— Start PASSAGE —

From the above code I need to retreive the line containing the date and the line containing the Average % (in this case 9%).

I am gathering information from many different sites with different information so if someone could just get me started I am sure I could manage the rest. Thank you for the help.

Shawn

rkef · 05-29-2004, 10:58 AM

HTML::Parser is good at this sort of thing; check the docs.

That or you can use an ugly regex hack to snag the date:

Code:

$ cat content |perl -e 'foreach (<>) { $date = $1 if /updated <b>([^<]*)<\/b>/; } print "$date\n";'
Saturday, 29 May 2004 at 10:03
$

Yanking the 9% would be similar, but you'd have to ignore the first result ("53.0%"). You would have to ignore it with HTML::Parser anyway, I guess.

HTML parsing is pretty specialized; whatever you come up with, it'll likely only be good for the site/page you're targeting anyway I believe.

I hope that was helpful

.

p.s. I haven't tried it, but I assume in your script you'd want to do something like "$b->content =~ /junk here/m" (I believe the /m will allow you to search across multiple newlines? I forget! Maybe just use the parser

).

smaida · 05-29-2004, 01:20 PM

I will take a look at HTML::Parser.

Thanks for the help.
Shawn

— End PASSAGE —

• WHAT TO DO
Rewrite the forum thread from "From the above" up to and including "check the docs.", switching "HTML::Parser" to "HTML::TokeParser".

— Start DATA RECORDS —

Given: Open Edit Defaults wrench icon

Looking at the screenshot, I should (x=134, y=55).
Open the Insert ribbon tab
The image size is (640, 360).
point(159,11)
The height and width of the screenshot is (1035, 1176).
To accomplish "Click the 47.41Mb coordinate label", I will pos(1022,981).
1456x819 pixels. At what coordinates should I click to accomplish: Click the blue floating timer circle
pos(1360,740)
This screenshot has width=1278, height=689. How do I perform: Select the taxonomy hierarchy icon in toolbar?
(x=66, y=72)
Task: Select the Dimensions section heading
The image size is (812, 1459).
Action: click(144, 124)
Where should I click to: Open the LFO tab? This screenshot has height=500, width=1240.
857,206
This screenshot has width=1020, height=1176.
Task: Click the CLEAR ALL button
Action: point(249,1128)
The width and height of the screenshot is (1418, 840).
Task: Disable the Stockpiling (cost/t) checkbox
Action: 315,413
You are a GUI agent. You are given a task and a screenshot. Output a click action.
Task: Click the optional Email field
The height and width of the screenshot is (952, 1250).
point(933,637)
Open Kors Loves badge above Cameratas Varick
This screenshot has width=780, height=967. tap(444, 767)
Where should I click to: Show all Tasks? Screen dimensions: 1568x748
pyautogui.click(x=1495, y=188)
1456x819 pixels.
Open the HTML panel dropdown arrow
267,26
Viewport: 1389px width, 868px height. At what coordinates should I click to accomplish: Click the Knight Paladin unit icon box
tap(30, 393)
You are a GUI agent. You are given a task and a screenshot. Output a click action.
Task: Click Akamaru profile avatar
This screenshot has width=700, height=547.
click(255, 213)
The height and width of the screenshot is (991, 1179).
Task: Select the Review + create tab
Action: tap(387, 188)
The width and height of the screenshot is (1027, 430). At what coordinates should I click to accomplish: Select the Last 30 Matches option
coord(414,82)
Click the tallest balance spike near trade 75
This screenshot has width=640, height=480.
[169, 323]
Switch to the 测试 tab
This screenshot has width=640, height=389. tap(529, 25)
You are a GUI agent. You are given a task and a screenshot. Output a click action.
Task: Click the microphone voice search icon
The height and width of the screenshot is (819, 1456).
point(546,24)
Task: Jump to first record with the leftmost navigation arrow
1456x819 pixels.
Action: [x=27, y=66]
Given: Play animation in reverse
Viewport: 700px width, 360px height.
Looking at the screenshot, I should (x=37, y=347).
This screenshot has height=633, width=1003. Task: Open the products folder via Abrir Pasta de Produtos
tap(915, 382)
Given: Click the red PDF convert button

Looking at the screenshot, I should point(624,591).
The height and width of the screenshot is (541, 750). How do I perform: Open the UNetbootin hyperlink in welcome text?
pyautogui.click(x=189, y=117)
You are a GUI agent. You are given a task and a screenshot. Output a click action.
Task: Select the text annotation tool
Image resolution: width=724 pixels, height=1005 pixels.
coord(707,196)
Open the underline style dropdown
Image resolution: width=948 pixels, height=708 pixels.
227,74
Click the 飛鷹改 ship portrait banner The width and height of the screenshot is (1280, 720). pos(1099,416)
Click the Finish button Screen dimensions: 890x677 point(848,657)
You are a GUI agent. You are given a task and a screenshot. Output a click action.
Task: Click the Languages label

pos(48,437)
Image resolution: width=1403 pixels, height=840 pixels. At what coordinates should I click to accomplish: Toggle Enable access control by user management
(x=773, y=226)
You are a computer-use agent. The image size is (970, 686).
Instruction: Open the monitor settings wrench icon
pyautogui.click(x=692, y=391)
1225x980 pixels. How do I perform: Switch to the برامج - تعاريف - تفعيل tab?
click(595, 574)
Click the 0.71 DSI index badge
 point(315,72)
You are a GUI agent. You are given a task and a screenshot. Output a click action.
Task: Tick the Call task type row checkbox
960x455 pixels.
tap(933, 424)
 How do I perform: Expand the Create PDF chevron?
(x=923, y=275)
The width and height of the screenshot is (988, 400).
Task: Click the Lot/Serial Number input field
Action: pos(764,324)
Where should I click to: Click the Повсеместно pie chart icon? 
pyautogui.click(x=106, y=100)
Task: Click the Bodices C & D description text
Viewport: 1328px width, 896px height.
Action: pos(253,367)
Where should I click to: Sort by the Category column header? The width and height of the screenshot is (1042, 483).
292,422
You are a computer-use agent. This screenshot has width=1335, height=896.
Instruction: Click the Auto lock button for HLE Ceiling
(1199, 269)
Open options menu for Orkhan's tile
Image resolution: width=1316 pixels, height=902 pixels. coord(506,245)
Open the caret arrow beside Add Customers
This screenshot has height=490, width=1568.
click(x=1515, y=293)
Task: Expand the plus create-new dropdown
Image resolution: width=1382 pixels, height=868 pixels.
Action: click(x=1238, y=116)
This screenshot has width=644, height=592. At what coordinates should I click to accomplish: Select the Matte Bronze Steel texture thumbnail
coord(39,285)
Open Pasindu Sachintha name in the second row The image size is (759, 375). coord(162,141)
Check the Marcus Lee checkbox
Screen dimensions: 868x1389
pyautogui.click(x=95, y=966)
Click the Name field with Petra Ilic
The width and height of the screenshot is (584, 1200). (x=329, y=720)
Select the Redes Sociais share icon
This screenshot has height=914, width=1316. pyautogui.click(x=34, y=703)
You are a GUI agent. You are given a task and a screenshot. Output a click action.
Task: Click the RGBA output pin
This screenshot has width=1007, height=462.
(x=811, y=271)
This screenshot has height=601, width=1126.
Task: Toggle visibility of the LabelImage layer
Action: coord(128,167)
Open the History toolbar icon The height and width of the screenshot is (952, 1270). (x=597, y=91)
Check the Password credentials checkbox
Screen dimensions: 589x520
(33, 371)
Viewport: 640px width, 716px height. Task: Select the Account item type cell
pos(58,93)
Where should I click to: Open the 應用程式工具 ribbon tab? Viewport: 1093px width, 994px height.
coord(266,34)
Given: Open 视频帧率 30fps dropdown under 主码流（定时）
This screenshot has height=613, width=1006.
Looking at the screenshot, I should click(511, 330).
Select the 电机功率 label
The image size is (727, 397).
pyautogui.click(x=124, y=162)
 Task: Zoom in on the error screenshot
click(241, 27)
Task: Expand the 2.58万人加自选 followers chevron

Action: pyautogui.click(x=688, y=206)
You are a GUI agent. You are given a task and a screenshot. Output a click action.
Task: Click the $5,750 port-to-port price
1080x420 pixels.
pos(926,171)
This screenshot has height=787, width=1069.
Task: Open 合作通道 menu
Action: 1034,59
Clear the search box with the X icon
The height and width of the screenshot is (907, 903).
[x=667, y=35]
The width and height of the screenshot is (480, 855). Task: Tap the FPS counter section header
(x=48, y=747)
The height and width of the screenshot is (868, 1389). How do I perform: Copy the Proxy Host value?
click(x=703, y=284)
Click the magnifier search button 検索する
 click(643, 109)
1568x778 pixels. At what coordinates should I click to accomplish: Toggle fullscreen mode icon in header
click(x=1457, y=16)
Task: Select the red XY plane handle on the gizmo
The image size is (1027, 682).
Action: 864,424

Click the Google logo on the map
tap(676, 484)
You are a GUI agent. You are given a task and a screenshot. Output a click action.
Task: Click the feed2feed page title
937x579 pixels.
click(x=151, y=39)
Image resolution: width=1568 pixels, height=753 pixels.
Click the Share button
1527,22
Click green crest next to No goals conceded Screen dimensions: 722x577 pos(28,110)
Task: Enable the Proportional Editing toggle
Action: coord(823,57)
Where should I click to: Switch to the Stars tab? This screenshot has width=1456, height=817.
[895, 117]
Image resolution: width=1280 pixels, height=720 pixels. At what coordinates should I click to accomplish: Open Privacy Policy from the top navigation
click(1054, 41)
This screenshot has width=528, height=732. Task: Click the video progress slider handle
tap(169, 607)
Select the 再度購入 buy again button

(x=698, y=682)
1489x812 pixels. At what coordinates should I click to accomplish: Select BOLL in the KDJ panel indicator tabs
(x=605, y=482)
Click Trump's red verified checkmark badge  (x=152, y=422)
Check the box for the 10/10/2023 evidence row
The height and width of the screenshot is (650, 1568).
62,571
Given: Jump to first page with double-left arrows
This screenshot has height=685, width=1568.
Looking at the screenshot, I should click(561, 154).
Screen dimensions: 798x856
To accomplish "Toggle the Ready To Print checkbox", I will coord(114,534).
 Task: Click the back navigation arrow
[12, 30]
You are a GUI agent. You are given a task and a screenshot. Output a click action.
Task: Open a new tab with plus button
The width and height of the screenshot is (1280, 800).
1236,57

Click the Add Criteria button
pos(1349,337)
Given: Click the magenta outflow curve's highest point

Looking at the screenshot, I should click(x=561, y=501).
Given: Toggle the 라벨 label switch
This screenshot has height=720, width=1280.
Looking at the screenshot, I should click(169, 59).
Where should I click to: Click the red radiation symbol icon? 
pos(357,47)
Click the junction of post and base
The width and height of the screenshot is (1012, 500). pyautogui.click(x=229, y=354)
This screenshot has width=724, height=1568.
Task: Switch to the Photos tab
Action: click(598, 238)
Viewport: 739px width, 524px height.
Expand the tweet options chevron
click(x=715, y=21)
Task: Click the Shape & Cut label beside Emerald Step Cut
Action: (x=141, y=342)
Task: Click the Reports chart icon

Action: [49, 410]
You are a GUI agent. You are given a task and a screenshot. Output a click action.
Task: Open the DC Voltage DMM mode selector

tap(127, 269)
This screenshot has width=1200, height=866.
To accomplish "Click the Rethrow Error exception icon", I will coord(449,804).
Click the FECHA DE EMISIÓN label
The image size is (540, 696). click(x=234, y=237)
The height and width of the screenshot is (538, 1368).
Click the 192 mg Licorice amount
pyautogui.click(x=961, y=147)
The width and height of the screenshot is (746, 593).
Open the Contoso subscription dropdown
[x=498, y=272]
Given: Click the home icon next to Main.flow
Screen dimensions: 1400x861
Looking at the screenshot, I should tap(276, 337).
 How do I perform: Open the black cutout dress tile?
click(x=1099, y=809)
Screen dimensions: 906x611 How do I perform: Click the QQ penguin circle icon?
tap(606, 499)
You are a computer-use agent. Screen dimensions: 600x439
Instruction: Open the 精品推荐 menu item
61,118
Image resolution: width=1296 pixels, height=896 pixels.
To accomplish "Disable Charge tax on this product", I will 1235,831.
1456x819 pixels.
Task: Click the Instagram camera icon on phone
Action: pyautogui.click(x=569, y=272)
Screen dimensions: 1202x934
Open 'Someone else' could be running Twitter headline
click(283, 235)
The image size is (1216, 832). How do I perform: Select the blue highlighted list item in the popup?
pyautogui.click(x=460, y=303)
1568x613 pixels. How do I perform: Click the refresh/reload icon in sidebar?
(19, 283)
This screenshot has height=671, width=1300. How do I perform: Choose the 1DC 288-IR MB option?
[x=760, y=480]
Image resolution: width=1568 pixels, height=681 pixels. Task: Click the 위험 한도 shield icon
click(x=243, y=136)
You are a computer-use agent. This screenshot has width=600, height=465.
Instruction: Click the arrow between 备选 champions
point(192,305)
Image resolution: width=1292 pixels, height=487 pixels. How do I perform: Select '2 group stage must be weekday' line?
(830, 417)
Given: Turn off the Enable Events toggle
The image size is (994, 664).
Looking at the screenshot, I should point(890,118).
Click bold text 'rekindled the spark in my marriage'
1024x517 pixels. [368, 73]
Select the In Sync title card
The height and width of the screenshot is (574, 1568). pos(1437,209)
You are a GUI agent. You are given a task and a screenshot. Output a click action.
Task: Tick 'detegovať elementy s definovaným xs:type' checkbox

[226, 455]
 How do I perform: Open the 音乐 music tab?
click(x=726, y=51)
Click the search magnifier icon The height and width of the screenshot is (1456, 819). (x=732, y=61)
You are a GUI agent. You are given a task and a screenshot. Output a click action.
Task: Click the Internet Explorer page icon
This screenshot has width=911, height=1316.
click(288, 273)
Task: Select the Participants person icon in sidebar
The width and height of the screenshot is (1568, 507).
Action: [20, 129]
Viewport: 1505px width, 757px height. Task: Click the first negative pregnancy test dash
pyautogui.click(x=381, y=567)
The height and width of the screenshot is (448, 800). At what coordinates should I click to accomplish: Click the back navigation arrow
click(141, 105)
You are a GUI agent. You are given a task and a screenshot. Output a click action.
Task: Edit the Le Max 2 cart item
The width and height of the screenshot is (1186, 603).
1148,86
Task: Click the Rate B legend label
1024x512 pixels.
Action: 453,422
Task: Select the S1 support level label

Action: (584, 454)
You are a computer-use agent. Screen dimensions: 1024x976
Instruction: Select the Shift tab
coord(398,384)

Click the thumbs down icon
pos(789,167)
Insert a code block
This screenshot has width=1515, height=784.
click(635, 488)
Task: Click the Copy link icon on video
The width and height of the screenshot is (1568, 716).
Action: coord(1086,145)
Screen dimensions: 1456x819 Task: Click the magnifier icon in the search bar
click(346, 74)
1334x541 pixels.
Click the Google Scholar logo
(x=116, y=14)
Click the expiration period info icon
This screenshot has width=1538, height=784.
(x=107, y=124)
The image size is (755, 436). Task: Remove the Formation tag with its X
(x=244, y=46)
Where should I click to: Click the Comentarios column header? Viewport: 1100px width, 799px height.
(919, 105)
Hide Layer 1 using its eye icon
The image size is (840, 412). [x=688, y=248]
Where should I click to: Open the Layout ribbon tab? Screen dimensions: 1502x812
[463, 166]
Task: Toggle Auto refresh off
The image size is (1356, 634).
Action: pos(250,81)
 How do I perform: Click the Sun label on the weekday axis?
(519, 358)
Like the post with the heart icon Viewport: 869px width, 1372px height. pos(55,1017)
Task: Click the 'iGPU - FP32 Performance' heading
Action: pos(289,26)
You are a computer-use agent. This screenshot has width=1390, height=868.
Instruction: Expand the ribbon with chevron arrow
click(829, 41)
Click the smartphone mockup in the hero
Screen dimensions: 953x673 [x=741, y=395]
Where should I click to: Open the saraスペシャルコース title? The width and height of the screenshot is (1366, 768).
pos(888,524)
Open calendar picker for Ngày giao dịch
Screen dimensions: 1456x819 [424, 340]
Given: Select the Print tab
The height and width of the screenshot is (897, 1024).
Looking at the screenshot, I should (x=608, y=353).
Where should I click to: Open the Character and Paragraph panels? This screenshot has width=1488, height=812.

— End DATA RECORDS —

• TASK RESULT
From the above code I need to retreive the line containing the date and the line containing the Average % (in this case 9%).

I am gathering information from many different sites with different information so if someone could just get me started I am sure I could manage the rest. Thank you for the help.

Shawn

rkef · 05-29-2004, 10:58 AM

HTML::TokeParser is good at this sort of thing; check the docs.